Independent vs. Codependent

As public discontent deepens, more and more Americans are declaring their independence from the Democratic and Republican parties, but Democrats and Republicans continue to pretend that Independents simply don’t exist.

With the big, one-day stock market drop and credit rating downgrade that immediately followed the debt ceiling debacle, public discontent with elected representatives in Washington is, once again, at an all-time high.  In a New York Times/CBS News poll taken last week, a full 82% of respondents stated that they disapprove of the way the Congress is handling its job, “the most since The Times first began asking the question in 1977,” reported the Gray Lady. 

It is surely no coincidence that record high numbers of Americans also refuse to associate themselves with the Democrats or Republicans.  A full 39% identified themselves to the pollster as Independents, compared with just 32% who said they are Democrats and 24% who admitted to being Republicans.  Since 1992, there was only one other poll in this series which found such high levels of Independent identification, and that was in late July 2009. 

Writing in The Atlantic, Ronald Brownstein argues that “astronomical levels of discontent with President Obama, Congress, and the Washington system itself” among Independent voters is building into a “towering wave of alienation” that promises yet another volatile political backlash in the voting booth next year. 

     “With each party hemorrhaging public support amid political polarization and economic stagnation, the implications for 2012 are complex and unpredictable,” he writes.  

Brownstein sees three possibilities in his crystal ball: the rise of an Independent third party movement, an anti-incumbent backlash against the sitting representatives of both major parties, and continued de-alignment of the voting public from the major parties rather than realignment with either of them.

On the other hand, many supporters of the Democratic and Republican parties are more comfortable explaining away the public’s deep discontent and growing dissatisfaction with the two-party state, choosing to ignore it rather than address or confront it.  

In Commentary Magazine, Seth Mandel advises Republicans that in 2012 they should not reach out to Independents.

     “There is no “reaching out” to Democrats and independents (or Republicans for that matter), at least in the classic sense; there is only offering solutions. This is mainly because independents don’t really exist,” he writes, echoing the assertions of observers who are ideologically and institutionally invested in the maintenance of the two-party state.
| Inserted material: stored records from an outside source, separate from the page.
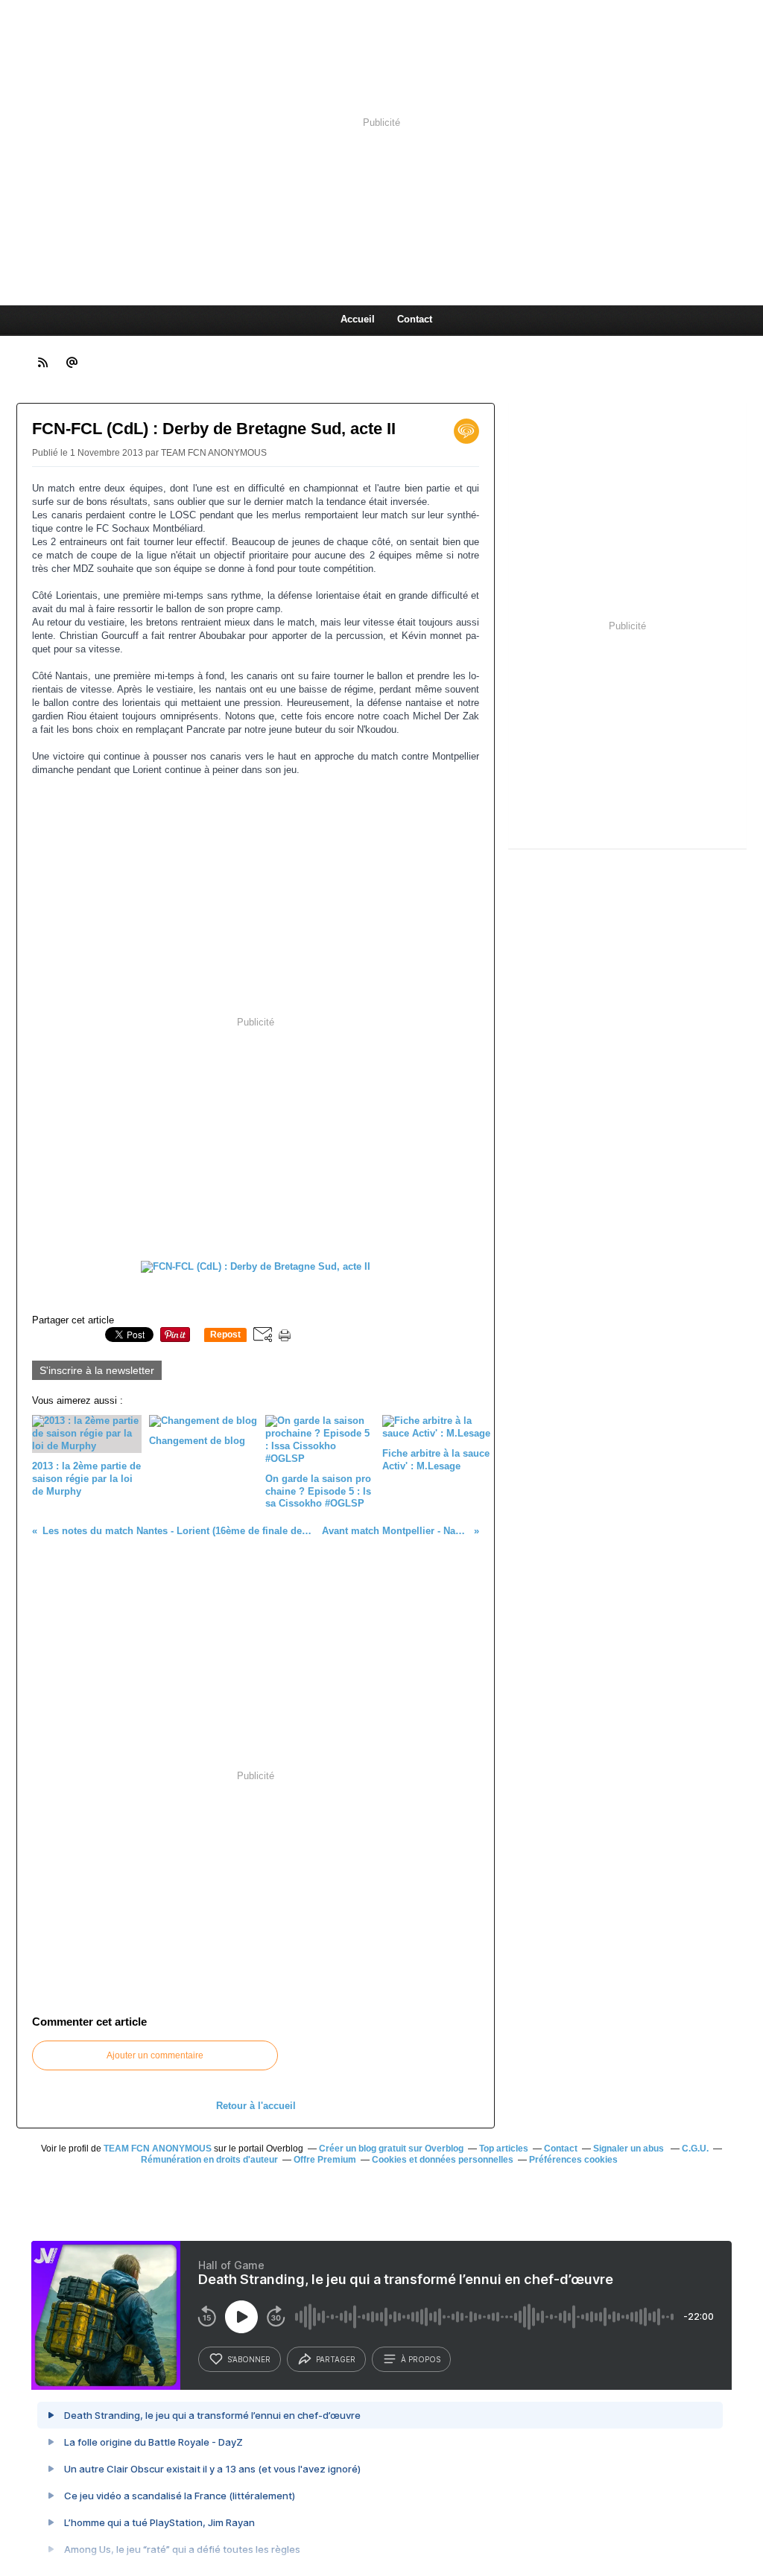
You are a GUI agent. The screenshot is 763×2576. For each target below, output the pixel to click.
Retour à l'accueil (256, 2105)
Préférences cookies (573, 2159)
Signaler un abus (629, 2148)
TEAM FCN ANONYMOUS (158, 2148)
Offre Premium (325, 2159)
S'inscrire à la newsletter (96, 1370)
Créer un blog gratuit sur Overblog (391, 2148)
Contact (414, 319)
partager (335, 2359)
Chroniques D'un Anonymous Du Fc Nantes (309, 255)
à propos (420, 2359)
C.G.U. (695, 2148)
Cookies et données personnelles (442, 2159)
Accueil (358, 319)
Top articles (503, 2148)
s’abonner (248, 2359)
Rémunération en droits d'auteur (209, 2159)
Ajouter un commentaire (155, 2055)
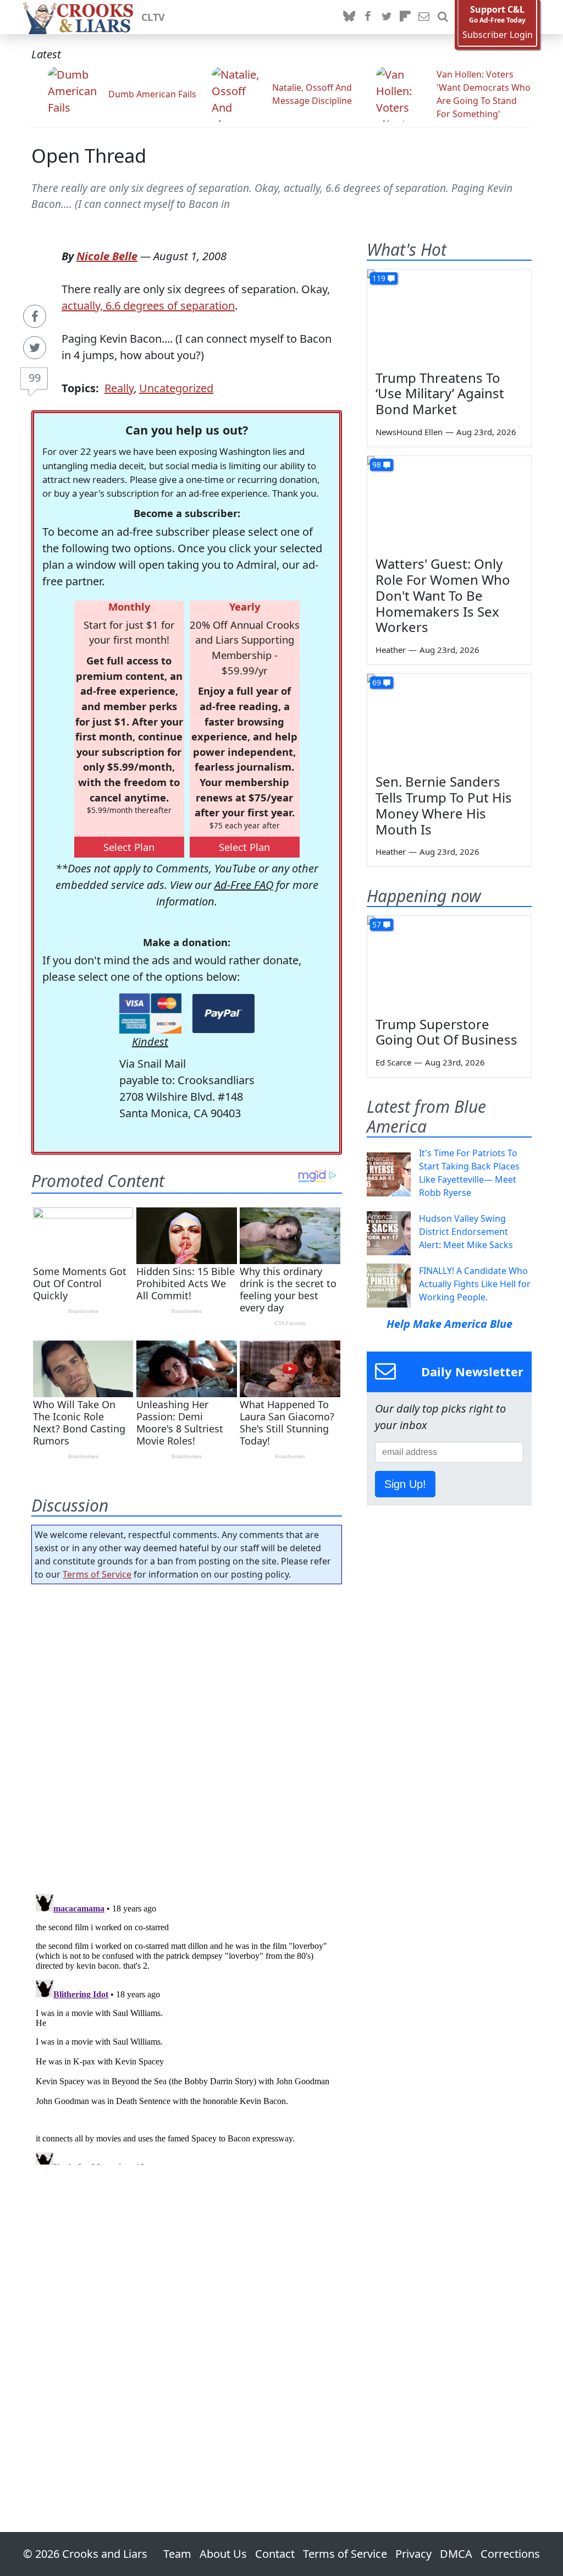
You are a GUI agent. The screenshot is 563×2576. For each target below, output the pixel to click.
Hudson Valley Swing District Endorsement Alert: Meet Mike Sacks (466, 1231)
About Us (223, 2553)
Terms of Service (97, 1574)
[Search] (442, 17)
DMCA (456, 2553)
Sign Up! (405, 1484)
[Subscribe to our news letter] (423, 17)
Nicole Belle (106, 256)
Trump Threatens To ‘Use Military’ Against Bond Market (440, 394)
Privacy (413, 2553)
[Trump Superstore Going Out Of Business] (449, 962)
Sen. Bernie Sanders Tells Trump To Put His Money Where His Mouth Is (444, 805)
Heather (391, 649)
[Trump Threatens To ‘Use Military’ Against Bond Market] (449, 316)
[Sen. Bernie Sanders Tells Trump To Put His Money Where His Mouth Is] (449, 720)
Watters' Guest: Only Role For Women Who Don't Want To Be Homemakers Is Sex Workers (443, 595)
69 (376, 682)
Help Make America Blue (449, 1323)
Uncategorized (176, 388)
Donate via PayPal (223, 1013)
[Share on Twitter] (34, 347)
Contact (275, 2553)
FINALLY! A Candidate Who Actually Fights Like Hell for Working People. (475, 1284)
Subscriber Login (497, 35)
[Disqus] (186, 2027)
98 (376, 464)
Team (177, 2553)
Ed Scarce (393, 1062)
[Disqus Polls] (186, 1735)
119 (378, 278)
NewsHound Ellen (409, 431)
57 (376, 924)
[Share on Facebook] (34, 316)
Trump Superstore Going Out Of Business (446, 1032)
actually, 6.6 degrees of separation (148, 305)
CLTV (153, 17)
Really (119, 388)
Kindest (150, 1041)
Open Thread (88, 155)
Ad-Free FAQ (243, 884)
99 (35, 377)
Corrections (510, 2553)
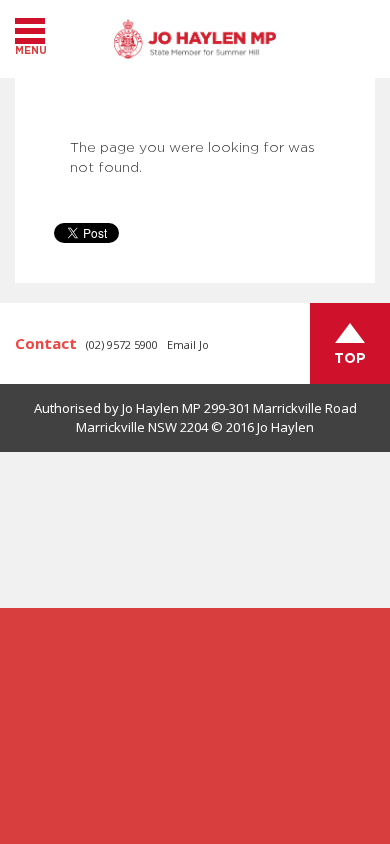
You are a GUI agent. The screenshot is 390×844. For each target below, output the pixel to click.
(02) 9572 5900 (122, 344)
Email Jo (188, 344)
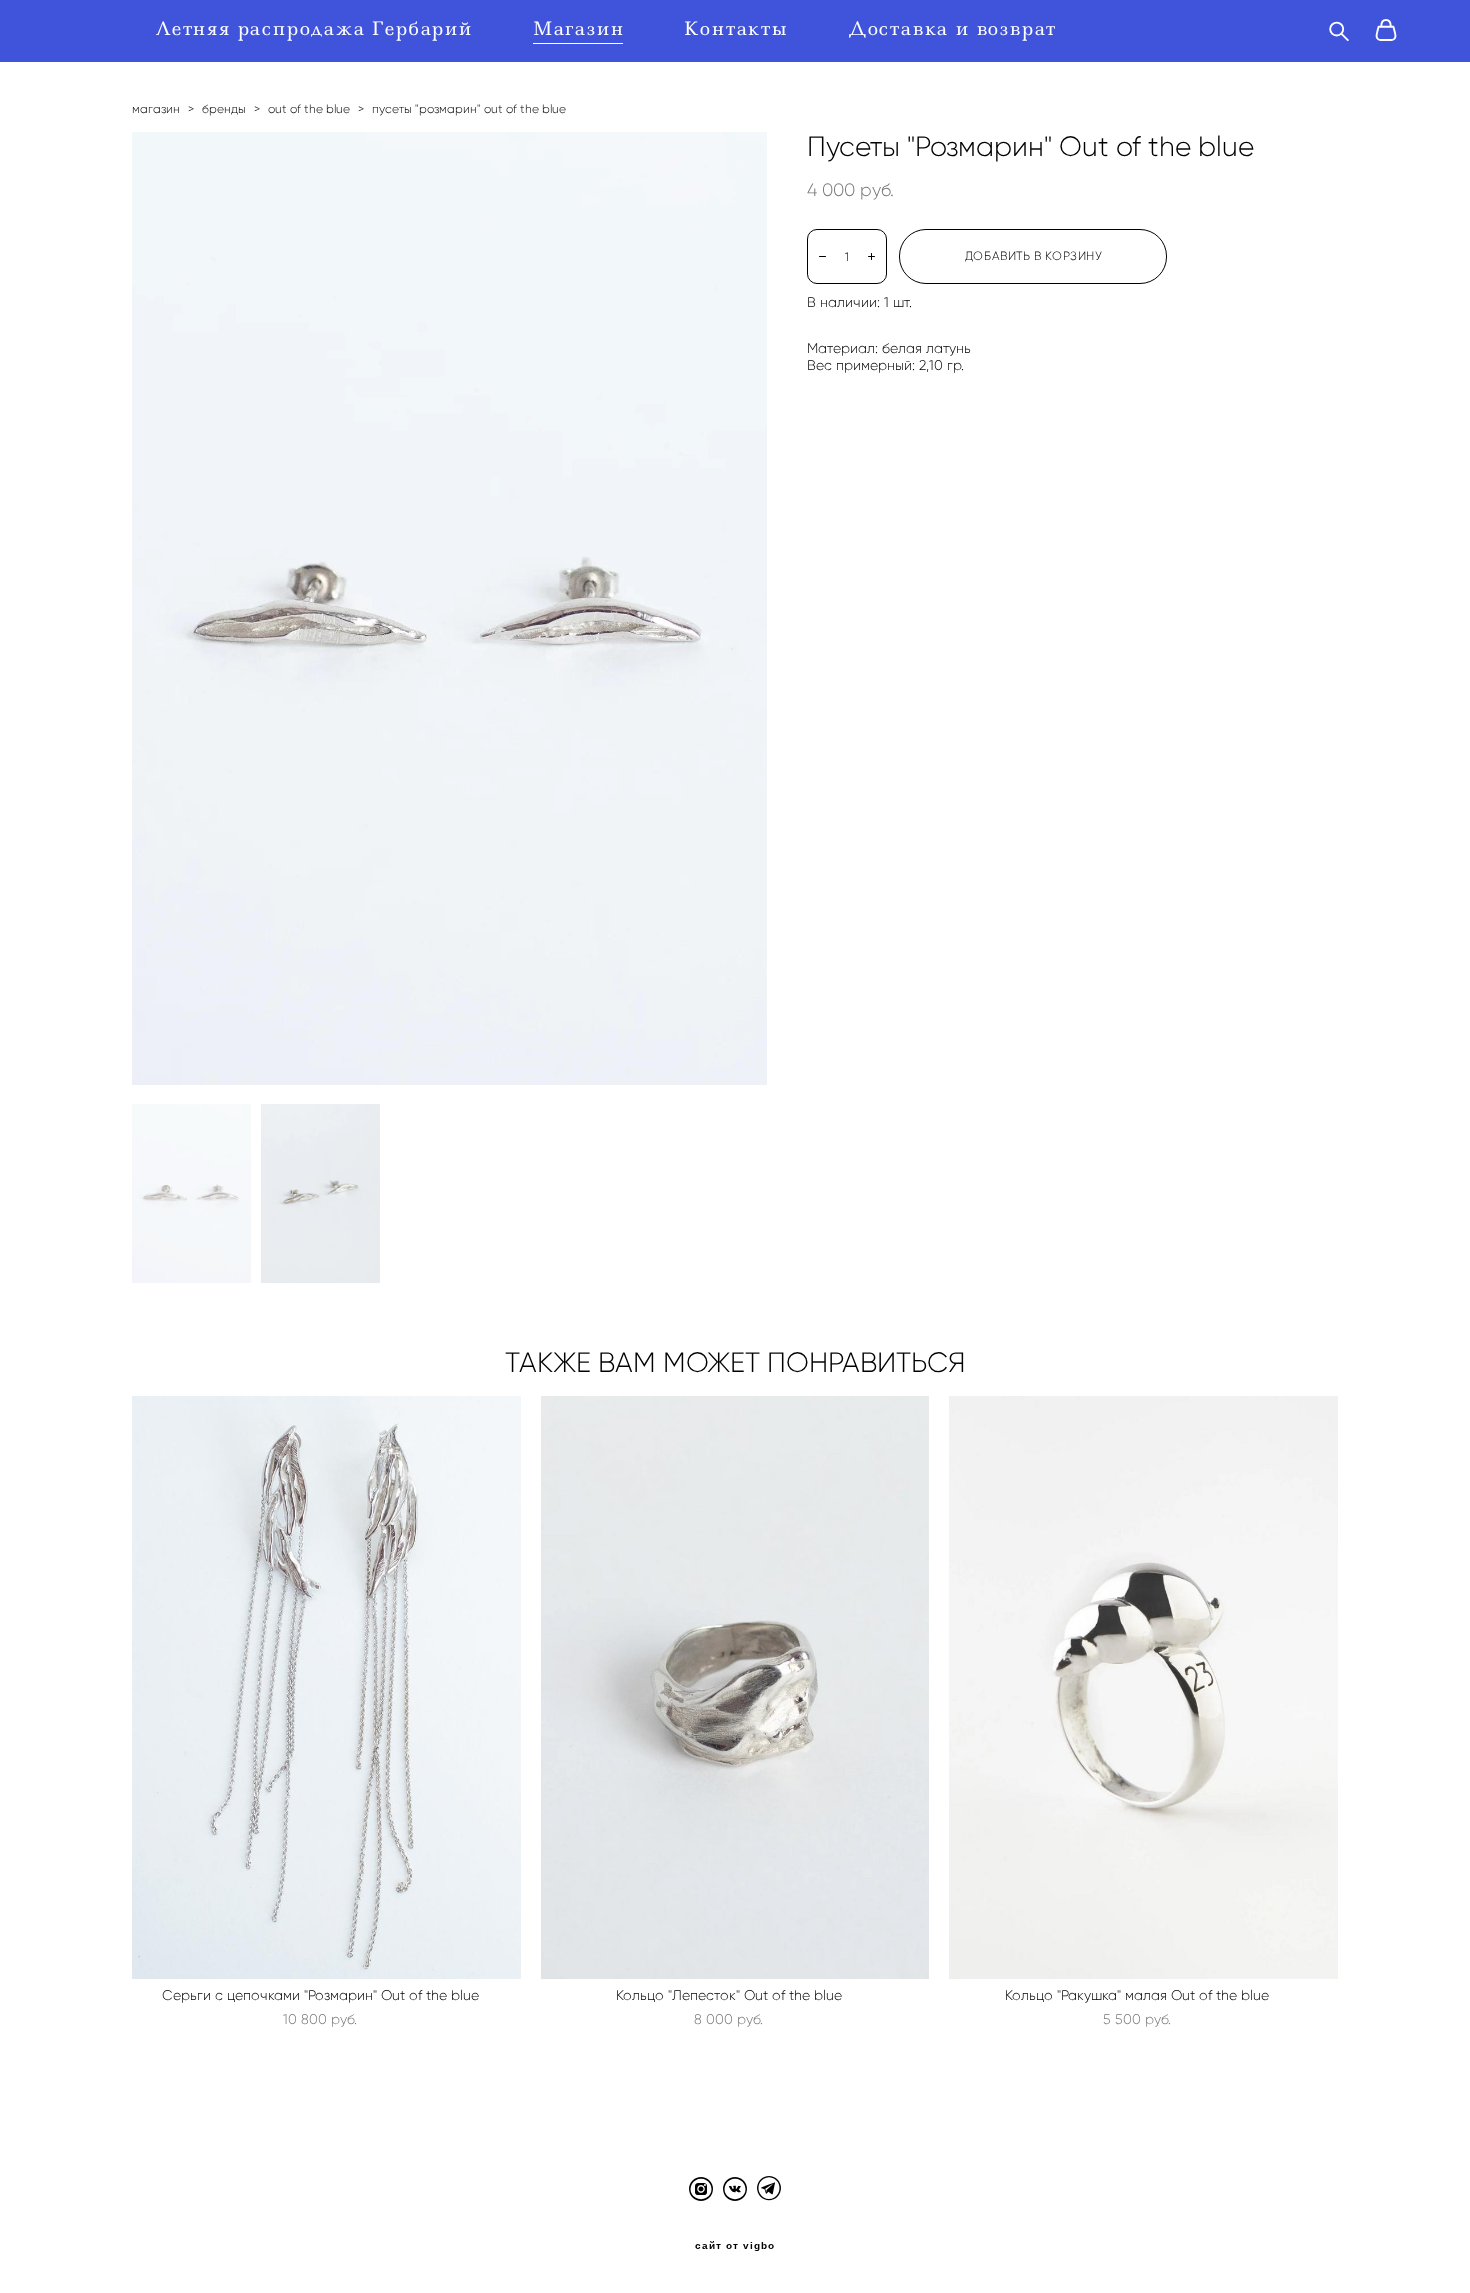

At The New Republic, on the other side of the duopoly divide, Ruy Teixeira makes the very same point, on the basis of the very same article, but from a Democratic perspective.  He argues that President Obama should not reach out to Independents because Independents effectively do not exist.  

     “To understand how very unlikely it is that Obama’s long sought-after deal is going to magically turn around his numbers, we must visit one of the most robust but amazingly underappreciated findings in American political science: independents are not independent,” writes Teixeira.

Here we see a rare point of overt agreement between the partisans of the Democratic and Republican parties:  Independents should be ignored in favor of courting and consolidating the dwindling number of Democratic and Republican party adherents across the country.  

This situation makes one thing crystal clear.  So long as Independents continue voting for, or otherwise supporting, Democrats and Republicans, it is a virtual certainty that they will continue to lack adequate representation in government. So long as Independents allow themselves to be held politically hostage by the ideologues of the two-party state and the entrenched interests that maintain both the Democratic and Republican parties, they are not Independent; instead, they are codependent.